I have now been in therapy for the past year, twice a week and I am grateful.
With the right therapist, you feel heard, validated, accepted and seen. They can push back on your thoughts and feelings and it feels more like “aha” versus feeling like you’re on the defensive. When you leave the session, you may be sad, but you feel that you learned something, and you made progress.
One of the most helpful things to me was developing an emotion/reactivity scale. The range for mine goes from zen/mindfulness through good; dysregulated, distress to crisis. I check in with myself at least every hour and ask myself where am I? how am I doing? In the past I didn’t notice until I was in distress, and by then it was too late. I didn’t feel myself ramp up, or I never got myself back to baseline in between periods of stress.
Do you ever find yourself with your shirt or pant legs up, just scratching away, until you bleed and don’t remember how the itch even started? Catching it earlier before you get to that point is important and it’s the same with your mood. I have a list of go-to activities for each stage. I even have a cheat sheet and signs of each stage on my fridge for my family so that they can help.

> _What to do_
Reproduce, word for word, the stretch of the therapy passage from "One of the most" through "they can help.".

> _Dataset entries_
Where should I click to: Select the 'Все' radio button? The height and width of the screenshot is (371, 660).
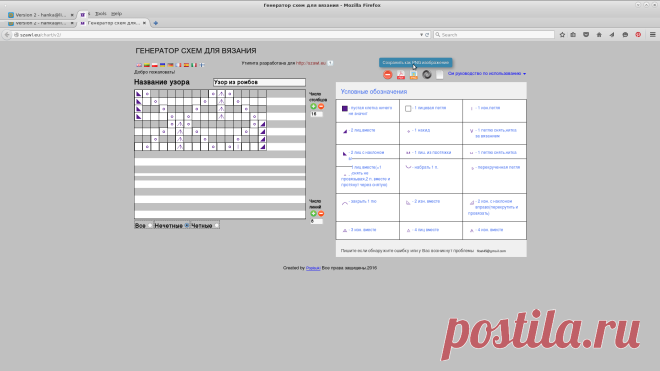(x=150, y=226)
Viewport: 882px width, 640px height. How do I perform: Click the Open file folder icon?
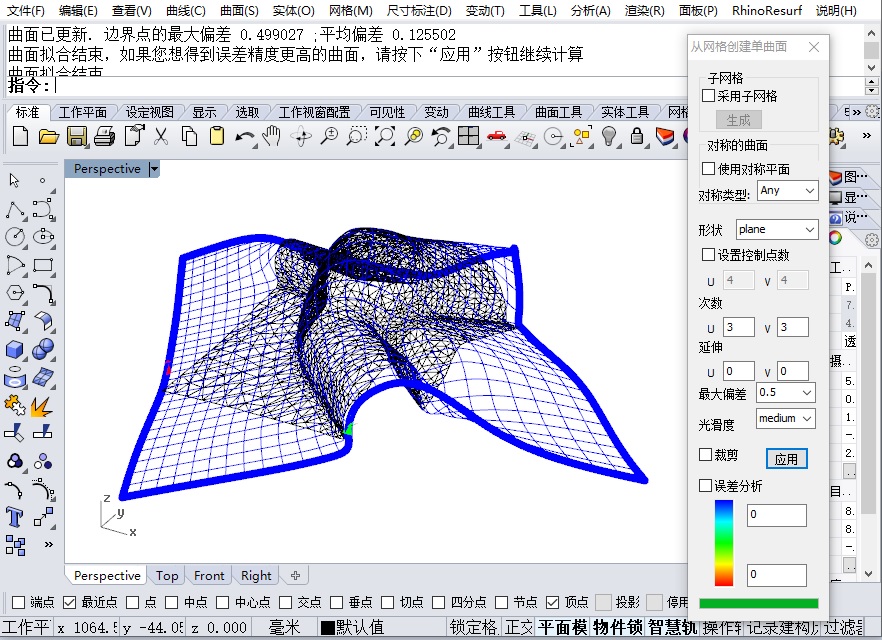(49, 136)
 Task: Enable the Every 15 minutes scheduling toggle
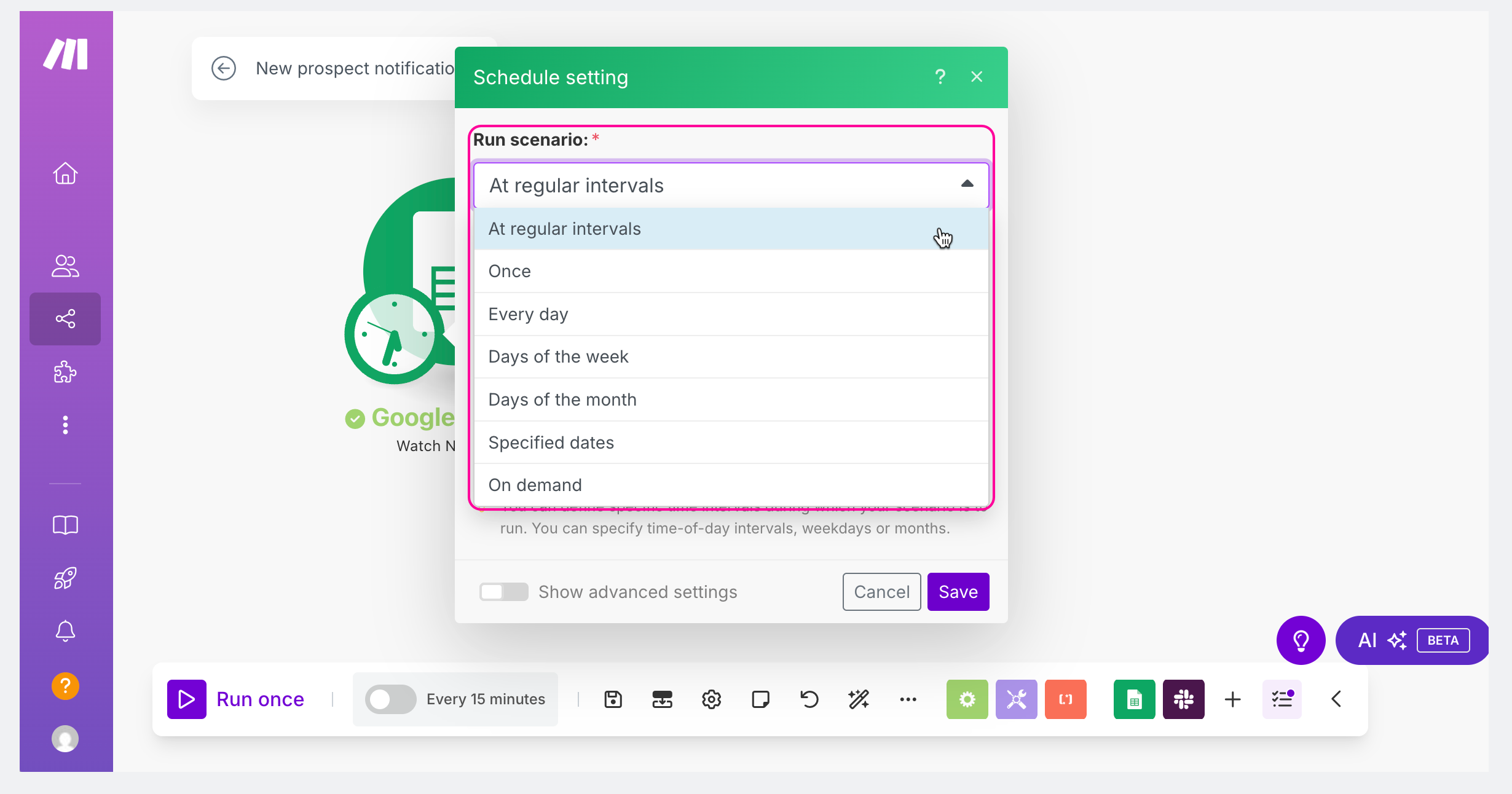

> _Response_
One of the most helpful things to me was developing an emotion/reactivity scale. The range for mine goes from zen/mindfulness through good; dysregulated, distress to crisis. I check in with myself at least every hour and ask myself where am I? how am I doing? In the past I didn’t notice until I was in distress, and by then it was too late. I didn’t feel myself ramp up, or I never got myself back to baseline in between periods of stress.
Do you ever find yourself with your shirt or pant legs up, just scratching away, until you bleed and don’t remember how the itch even started? Catching it earlier before you get to that point is important and it’s the same with your mood. I have a list of go-to activities for each stage. I even have a cheat sheet and signs of each stage on my fridge for my family so that they can help.